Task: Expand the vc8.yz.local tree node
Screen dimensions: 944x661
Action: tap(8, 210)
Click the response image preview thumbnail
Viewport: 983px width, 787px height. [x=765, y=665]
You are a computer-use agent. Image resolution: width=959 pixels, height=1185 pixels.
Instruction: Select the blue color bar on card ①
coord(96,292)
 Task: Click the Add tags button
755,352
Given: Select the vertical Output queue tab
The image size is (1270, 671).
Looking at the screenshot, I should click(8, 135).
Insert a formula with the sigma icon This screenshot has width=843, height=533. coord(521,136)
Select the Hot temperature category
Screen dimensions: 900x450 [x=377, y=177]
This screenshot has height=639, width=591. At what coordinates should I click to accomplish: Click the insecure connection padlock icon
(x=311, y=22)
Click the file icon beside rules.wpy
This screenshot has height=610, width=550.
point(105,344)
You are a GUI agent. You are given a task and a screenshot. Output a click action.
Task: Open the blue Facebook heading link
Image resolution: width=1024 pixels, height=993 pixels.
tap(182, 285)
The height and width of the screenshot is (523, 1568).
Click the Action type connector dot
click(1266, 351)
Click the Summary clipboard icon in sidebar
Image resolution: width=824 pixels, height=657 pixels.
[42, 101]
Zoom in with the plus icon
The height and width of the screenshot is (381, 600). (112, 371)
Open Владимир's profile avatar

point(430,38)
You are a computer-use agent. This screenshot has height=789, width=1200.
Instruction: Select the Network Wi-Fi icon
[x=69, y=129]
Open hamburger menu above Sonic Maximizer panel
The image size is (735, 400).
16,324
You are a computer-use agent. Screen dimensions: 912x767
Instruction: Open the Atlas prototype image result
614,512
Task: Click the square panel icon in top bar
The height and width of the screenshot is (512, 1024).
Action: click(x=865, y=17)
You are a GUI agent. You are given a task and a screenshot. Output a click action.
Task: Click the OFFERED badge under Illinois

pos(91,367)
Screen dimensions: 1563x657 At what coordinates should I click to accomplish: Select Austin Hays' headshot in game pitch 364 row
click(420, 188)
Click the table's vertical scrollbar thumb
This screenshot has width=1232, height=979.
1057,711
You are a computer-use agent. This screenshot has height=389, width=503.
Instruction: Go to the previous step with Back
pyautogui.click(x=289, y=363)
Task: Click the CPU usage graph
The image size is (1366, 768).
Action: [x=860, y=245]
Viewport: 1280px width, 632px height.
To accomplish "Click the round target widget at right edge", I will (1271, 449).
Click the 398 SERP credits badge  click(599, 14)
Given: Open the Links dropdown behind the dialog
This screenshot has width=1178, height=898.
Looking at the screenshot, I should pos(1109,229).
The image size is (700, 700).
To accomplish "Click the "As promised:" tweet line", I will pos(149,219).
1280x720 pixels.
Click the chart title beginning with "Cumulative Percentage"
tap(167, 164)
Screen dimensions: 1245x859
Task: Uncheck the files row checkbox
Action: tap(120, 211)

#### [Task item]
Set down, exactly and completely, all of the material.

#### [Written reply]
Task: Expand the vc8.yz.local tree node
Screen dimensions: 944x661
Action: tap(8, 210)
Click the response image preview thumbnail
Viewport: 983px width, 787px height. [x=765, y=665]
You are a computer-use agent. Image resolution: width=959 pixels, height=1185 pixels.
Instruction: Select the blue color bar on card ①
coord(96,292)
 Task: Click the Add tags button
755,352
Given: Select the vertical Output queue tab
The image size is (1270, 671).
Looking at the screenshot, I should click(8, 135).
Insert a formula with the sigma icon This screenshot has width=843, height=533. coord(521,136)
Select the Hot temperature category
Screen dimensions: 900x450 [x=377, y=177]
This screenshot has height=639, width=591. At what coordinates should I click to accomplish: Click the insecure connection padlock icon
(x=311, y=22)
Click the file icon beside rules.wpy
This screenshot has height=610, width=550.
point(105,344)
You are a GUI agent. You are given a task and a screenshot. Output a click action.
Task: Open the blue Facebook heading link
Image resolution: width=1024 pixels, height=993 pixels.
tap(182, 285)
The height and width of the screenshot is (523, 1568).
Click the Action type connector dot
click(1266, 351)
Click the Summary clipboard icon in sidebar
Image resolution: width=824 pixels, height=657 pixels.
[42, 101]
Zoom in with the plus icon
The height and width of the screenshot is (381, 600). (112, 371)
Open Владимир's profile avatar

point(430,38)
You are a computer-use agent. This screenshot has height=789, width=1200.
Instruction: Select the Network Wi-Fi icon
[x=69, y=129]
Open hamburger menu above Sonic Maximizer panel
The image size is (735, 400).
16,324
You are a computer-use agent. Screen dimensions: 912x767
Instruction: Open the Atlas prototype image result
614,512
Task: Click the square panel icon in top bar
The height and width of the screenshot is (512, 1024).
Action: click(x=865, y=17)
You are a GUI agent. You are given a task and a screenshot. Output a click action.
Task: Click the OFFERED badge under Illinois

pos(91,367)
Screen dimensions: 1563x657 At what coordinates should I click to accomplish: Select Austin Hays' headshot in game pitch 364 row
click(420, 188)
Click the table's vertical scrollbar thumb
This screenshot has width=1232, height=979.
1057,711
You are a computer-use agent. This screenshot has height=389, width=503.
Instruction: Go to the previous step with Back
pyautogui.click(x=289, y=363)
Task: Click the CPU usage graph
The image size is (1366, 768).
Action: [x=860, y=245]
Viewport: 1280px width, 632px height.
To accomplish "Click the round target widget at right edge", I will (1271, 449).
Click the 398 SERP credits badge  click(599, 14)
Given: Open the Links dropdown behind the dialog
This screenshot has width=1178, height=898.
Looking at the screenshot, I should pos(1109,229).
The image size is (700, 700).
To accomplish "Click the "As promised:" tweet line", I will pos(149,219).
1280x720 pixels.
Click the chart title beginning with "Cumulative Percentage"
tap(167, 164)
Screen dimensions: 1245x859
Task: Uncheck the files row checkbox
Action: tap(120, 211)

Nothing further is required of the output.